Fantasy movies and TV shows are increasingly enlisting conlangers to invent languages as part of the effort to build more immersive fantasy worlds. Historically, though, conlangs haven’t been so popular. The Ewoks in Star Wars spoke in silly nonsense noises, but today, fully fleshed out conlangs are all but essential for blockbuster movies like Avatar and hit TV shows like Game of Thrones.

Producers like David Benioff and Dan Weiss, executive producers for Game of Thrones, have said that conlangs add depth to characters and quite simply sound more realistic than the nonsense noises featured in older films and TV shows.

Linguists agree. “I think you can tell the difference,” says Arika Okrent, a trained psycholinguist — someone who studies the psychology of language — and author of In the Land of Invented Languages. She says you have to listen closely to what the characters are saying, but that you can tell when the noises are just nonsense.

And she’s not alone. David Peterson, one of the only conlangers to parlay the hobby into a profession, says he agrees. Even as a child, he says he knew that the alien languages in Star Wars made no sense. Today, Peterson is well known for the languages he has invented for shows like Game of Thrones and Defiance, as well as for films like Thor: The Dark World.

But Okrent says it’s possible that only certain people, like trained linguists, can notice right away. Okrent and Peterson may be more attuned to how languages sound because they study them in depth, and are therefore uniquely able to distinguish conlangs and real languages from nonsense.

But to the untrained ear, nonsense noises can certainly sound like a language — just listen to someone double-talking. Double-talking is a talent in which the speaker mimics how foreign languages sound, without actually saying any real words.

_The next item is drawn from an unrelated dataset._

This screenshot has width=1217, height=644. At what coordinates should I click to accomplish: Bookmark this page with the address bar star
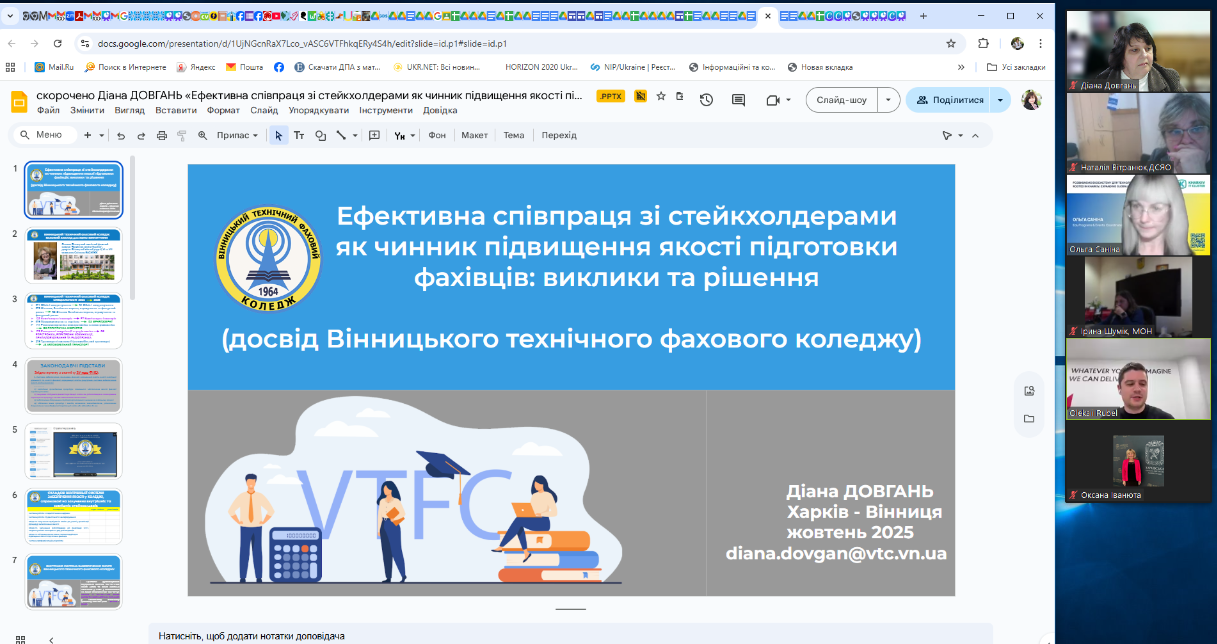coord(951,44)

Listening to a double-talker is a bizarre experience, especially if the person is mimicking your native language. Take Sara Forsberg, a YouTuber who double-talks in a dozen different languages. She chats as if having a casual conversation with a friend, but the noises she’s making only sound like real words. Maybe that’s why her video What Languages Sound Like to Foreigners has over 15 million views.

The video may be beguiling, but you might not be so amused if your native tongue were mistaken for nonsense. That’s what happened to Rita Quintero, an indigenous woman from Mexico who found herself institutionalized in Kansas because the locals misinterpreted her Tarahumara language for schizophrenic babbling. She spent 12 years taking antipsychotics that she didn’t need until 1992, when an advocacy group finally identified the language she was speaking.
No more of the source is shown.